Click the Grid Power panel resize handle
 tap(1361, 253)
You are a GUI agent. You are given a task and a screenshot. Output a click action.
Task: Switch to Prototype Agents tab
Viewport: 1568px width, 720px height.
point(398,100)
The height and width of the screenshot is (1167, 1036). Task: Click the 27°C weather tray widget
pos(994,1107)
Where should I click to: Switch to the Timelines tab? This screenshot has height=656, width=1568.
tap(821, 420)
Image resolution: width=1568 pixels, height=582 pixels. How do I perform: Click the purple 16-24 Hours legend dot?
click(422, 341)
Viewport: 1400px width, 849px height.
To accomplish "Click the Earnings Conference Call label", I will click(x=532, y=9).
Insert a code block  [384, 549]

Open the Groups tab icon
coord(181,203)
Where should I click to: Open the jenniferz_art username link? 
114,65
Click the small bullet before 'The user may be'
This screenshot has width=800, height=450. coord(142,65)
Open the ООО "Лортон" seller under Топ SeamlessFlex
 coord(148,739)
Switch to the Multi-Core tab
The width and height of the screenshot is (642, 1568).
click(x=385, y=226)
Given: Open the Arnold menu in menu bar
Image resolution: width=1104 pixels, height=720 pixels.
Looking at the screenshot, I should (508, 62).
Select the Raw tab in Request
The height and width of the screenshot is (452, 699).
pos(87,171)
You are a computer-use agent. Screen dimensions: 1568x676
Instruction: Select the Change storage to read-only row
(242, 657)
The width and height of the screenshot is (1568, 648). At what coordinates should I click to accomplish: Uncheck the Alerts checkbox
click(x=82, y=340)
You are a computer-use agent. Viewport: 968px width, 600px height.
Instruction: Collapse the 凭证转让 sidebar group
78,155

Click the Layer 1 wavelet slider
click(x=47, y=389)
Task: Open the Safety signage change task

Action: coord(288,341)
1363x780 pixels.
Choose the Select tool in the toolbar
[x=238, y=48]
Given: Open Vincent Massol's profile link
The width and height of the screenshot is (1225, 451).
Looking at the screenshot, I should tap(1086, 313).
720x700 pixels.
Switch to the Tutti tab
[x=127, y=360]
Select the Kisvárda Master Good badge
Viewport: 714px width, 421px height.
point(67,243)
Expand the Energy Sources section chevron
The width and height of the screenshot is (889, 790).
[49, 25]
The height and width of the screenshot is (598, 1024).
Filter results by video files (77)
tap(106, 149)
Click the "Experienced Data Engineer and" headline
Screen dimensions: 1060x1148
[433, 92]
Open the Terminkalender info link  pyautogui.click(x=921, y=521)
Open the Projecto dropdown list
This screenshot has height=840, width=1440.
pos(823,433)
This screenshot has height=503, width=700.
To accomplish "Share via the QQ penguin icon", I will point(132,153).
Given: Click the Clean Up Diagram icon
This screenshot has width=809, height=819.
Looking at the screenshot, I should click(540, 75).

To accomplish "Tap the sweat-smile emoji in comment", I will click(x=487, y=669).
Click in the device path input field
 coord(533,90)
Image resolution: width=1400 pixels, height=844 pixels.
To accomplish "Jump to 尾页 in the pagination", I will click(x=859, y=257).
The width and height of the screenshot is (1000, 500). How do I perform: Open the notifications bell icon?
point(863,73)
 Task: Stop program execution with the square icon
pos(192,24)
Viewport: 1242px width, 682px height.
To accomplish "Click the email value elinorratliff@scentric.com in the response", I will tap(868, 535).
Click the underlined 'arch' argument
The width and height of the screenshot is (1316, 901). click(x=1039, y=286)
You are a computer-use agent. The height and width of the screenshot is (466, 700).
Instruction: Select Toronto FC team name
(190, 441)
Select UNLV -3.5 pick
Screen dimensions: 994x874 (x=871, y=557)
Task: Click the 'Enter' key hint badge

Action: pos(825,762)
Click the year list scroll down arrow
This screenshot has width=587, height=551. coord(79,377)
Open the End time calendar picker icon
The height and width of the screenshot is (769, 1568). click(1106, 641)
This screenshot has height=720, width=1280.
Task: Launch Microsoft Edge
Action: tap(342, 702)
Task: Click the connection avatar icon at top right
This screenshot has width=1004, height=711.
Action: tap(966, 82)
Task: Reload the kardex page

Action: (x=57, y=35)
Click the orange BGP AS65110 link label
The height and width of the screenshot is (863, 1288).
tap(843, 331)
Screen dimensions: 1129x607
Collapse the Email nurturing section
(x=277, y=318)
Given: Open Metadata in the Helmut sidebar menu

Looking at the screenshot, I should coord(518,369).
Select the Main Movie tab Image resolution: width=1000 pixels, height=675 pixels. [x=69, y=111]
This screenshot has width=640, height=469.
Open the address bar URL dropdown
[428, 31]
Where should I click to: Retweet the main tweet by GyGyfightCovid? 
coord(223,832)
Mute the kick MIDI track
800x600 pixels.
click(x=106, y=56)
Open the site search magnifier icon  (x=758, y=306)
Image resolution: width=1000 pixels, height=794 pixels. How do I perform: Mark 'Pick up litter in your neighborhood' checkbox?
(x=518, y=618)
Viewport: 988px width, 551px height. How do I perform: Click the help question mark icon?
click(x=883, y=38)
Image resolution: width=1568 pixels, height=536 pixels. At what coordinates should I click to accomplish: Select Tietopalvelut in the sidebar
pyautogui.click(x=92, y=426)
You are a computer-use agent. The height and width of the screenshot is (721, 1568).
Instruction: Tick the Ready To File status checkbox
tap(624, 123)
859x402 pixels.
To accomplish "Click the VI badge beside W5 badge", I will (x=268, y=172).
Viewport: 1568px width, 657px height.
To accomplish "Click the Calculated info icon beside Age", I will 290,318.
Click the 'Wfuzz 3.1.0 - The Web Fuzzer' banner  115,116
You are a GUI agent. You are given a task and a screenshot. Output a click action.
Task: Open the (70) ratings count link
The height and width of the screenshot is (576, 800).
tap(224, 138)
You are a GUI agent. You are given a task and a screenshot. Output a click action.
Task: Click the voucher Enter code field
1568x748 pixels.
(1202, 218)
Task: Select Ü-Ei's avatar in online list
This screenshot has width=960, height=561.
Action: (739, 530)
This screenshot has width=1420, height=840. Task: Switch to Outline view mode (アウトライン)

WORK INSTRUCTIONS: From the listing above, return the lines starting at the one with "Open the address bar URL dropdown" and ending at the one with "Viewport: 1568px width, 657px height.", both kept, exactly as they appear and nothing more.

RESULT FOR THIS EXERCISE:
Open the address bar URL dropdown
[428, 31]
Where should I click to: Retweet the main tweet by GyGyfightCovid? 
coord(223,832)
Mute the kick MIDI track
800x600 pixels.
click(x=106, y=56)
Open the site search magnifier icon  (x=758, y=306)
Image resolution: width=1000 pixels, height=794 pixels. How do I perform: Mark 'Pick up litter in your neighborhood' checkbox?
(x=518, y=618)
Viewport: 988px width, 551px height. How do I perform: Click the help question mark icon?
click(x=883, y=38)
Image resolution: width=1568 pixels, height=536 pixels. At what coordinates should I click to accomplish: Select Tietopalvelut in the sidebar
pyautogui.click(x=92, y=426)
You are a computer-use agent. The height and width of the screenshot is (721, 1568).
Instruction: Tick the Ready To File status checkbox
tap(624, 123)
859x402 pixels.
To accomplish "Click the VI badge beside W5 badge", I will (x=268, y=172).
Viewport: 1568px width, 657px height.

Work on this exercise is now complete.